* Written exercise 1: Count the lines in the listing that contain the string "pixels", with case counting. Give only the number.

* Document segment:
++++
Wisconsin Auto Title Loans, Inc. v. Jones, 03-2457.
Decision Date | 24 March 2005 |
Docket Number | No. 03-2457.,03-2457. |
Citation | 2005 WI App 86,280 Wis.2d 823,696 N.W.2d 214 |
Parties | WISCONSIN AUTO TITLE LOANS, INC., Plaintiff-Appellant, v. Kenneth M. JONES, Defendant-Respondent. |
Court | Wisconsin Court of Appeals |
On behalf of the plaintiff-appellant, the cause was submitted on the briefs of Kenneth R. Nowakowski, Lisa M. Arent and Amy M. Salberg of Whyte Hischboeck Dudek S.C., Milwaukee. There was oral argument by Kenneth R. Nowakowski.
On behalf of the defendant-respondent, the cause was submitted on the brief of James A. Walrath, Hannah C. Dugan and Peter M. Koneazny of Legal Aid Society of Milwaukee, Inc., Milwaukee. There was oral argument by James A. Walrath.
Before Vergeront, Lundsten and Higginbotham, JJ.
¶ 1.
Wisconsin Auto Title Loans, Inc. appeals a circuit court order denying its motion to compel arbitration. Wisconsin Auto, pursuant to WIS. STAT. § 425.205 (2003-04)2 of the Wisconsin Consumer Act (WCA), filed a replevin action against Kenneth Jones seeking recovery of Jones's automobile under a Loan Agreement, promissory note and security agreement (collectively, Loan Agreement). Jones answered and counterclaimed, raising numerous defects in the Loan Agreement. Jones also asked the court to certify this case as a class action. The dispositive issue in this case is whether the arbitration clause in the Loan Agreement is unconscionable and therefore unenforceable. We conclude it is and affirm the circuit court.
++++
* Listing:

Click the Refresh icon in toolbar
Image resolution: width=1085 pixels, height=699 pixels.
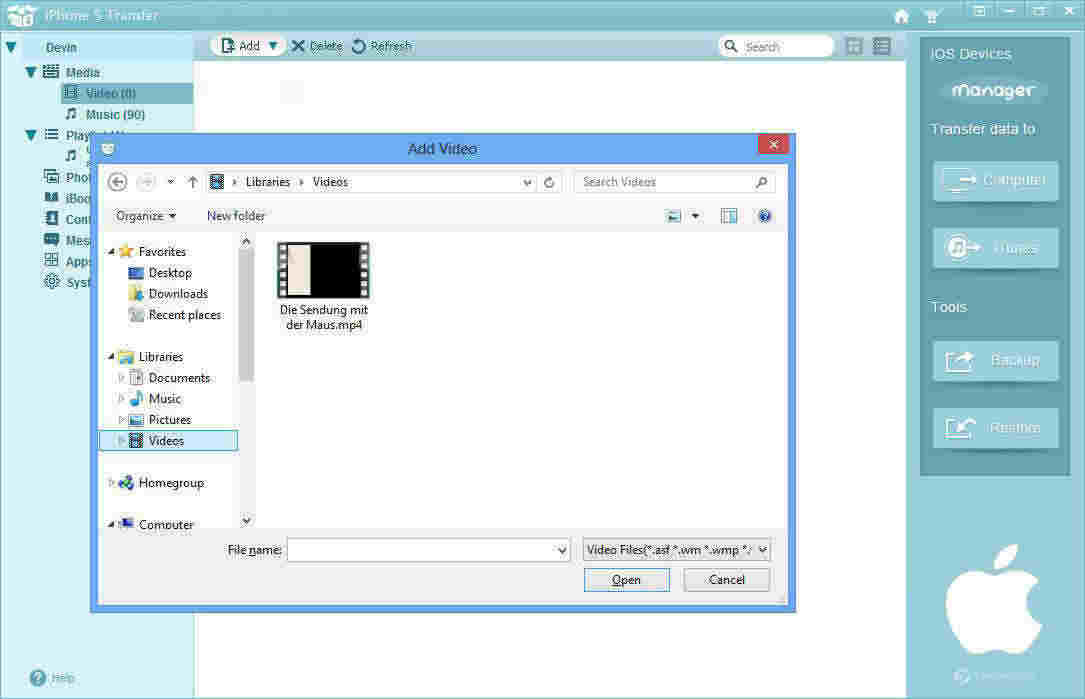359,46
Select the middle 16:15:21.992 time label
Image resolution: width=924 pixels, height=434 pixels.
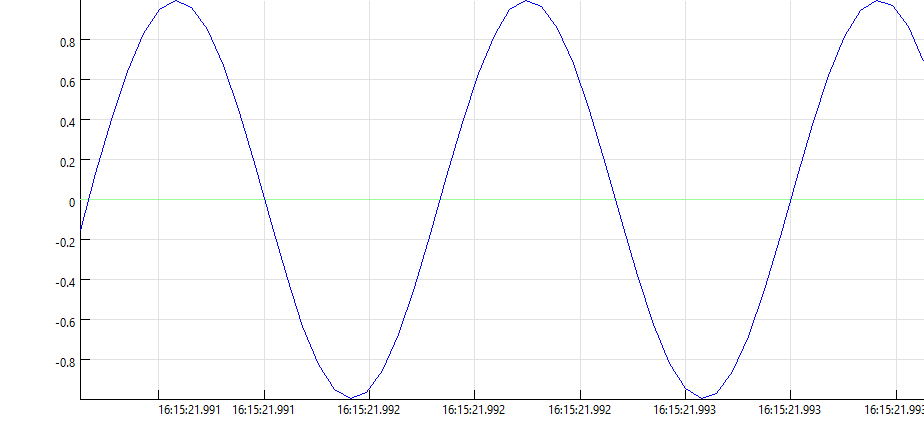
++++
* Written exercise 2:
Answer these questions about the court decision above:
(a) On what date was the decision issued?
(b) Who gave oral argument for the defendant-respondent?
(c) What motion did the circuit court order deny?

* Correct result 1: 2

* Correct result 2:
(a) 24 March 2005
(b) James A. Walrath
(c) Wisconsin Auto Title Loans, Inc.'s motion to compel arbitration